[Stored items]
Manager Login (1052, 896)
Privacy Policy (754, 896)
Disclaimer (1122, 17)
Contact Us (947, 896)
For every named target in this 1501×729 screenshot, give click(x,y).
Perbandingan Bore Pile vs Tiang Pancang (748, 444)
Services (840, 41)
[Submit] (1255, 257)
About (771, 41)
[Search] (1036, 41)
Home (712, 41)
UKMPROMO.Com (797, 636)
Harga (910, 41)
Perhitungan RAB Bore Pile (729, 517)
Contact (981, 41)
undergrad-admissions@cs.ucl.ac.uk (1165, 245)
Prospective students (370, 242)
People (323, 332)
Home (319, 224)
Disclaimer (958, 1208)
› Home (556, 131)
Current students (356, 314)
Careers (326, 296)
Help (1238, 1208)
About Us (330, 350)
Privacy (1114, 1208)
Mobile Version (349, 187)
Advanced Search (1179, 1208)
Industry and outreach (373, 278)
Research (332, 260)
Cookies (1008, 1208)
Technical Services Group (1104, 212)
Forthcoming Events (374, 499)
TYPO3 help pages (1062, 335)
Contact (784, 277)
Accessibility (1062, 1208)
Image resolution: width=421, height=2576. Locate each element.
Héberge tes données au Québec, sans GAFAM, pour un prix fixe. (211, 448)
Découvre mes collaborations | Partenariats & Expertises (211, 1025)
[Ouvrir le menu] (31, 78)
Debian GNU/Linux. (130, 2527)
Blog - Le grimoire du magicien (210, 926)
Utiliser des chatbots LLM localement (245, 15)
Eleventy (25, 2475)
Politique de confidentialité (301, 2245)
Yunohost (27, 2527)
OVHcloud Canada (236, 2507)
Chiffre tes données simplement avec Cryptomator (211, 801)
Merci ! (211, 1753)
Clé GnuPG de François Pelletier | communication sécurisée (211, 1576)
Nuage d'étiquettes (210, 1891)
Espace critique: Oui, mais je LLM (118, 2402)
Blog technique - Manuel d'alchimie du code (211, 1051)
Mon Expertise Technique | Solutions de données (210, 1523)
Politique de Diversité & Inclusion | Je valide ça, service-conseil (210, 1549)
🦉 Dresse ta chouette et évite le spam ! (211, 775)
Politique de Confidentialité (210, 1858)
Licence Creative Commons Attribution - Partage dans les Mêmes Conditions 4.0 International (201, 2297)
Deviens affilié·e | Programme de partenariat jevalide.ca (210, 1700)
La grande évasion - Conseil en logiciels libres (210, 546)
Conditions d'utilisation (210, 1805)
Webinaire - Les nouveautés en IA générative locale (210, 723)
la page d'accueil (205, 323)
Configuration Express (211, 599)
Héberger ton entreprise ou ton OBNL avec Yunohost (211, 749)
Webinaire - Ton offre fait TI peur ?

[Exercise aim]:
Scale the items from the line with "Privacy Policy (754, 896)" up to and including the line with "Contact (981, 41)", giving only those lines. Keep every line, leave any line without coordinates unchanged, and multiply each answer coordinate by 0.2, rounding to whole numbers with halves rounded up.

[Result for this task]:
Privacy Policy (151, 179)
Disclaimer (224, 3)
Contact Us (189, 179)
For every named target in this 1501×729 screenshot, give click(x,y).
Perbandingan Bore Pile vs Tiang Pancang (150, 89)
Services (168, 8)
[Submit] (251, 51)
About (154, 8)
[Search] (207, 8)
Home (142, 8)
UKMPROMO.Com (159, 127)
Harga (182, 8)
Perhitungan RAB Bore Pile (146, 103)
Contact (196, 8)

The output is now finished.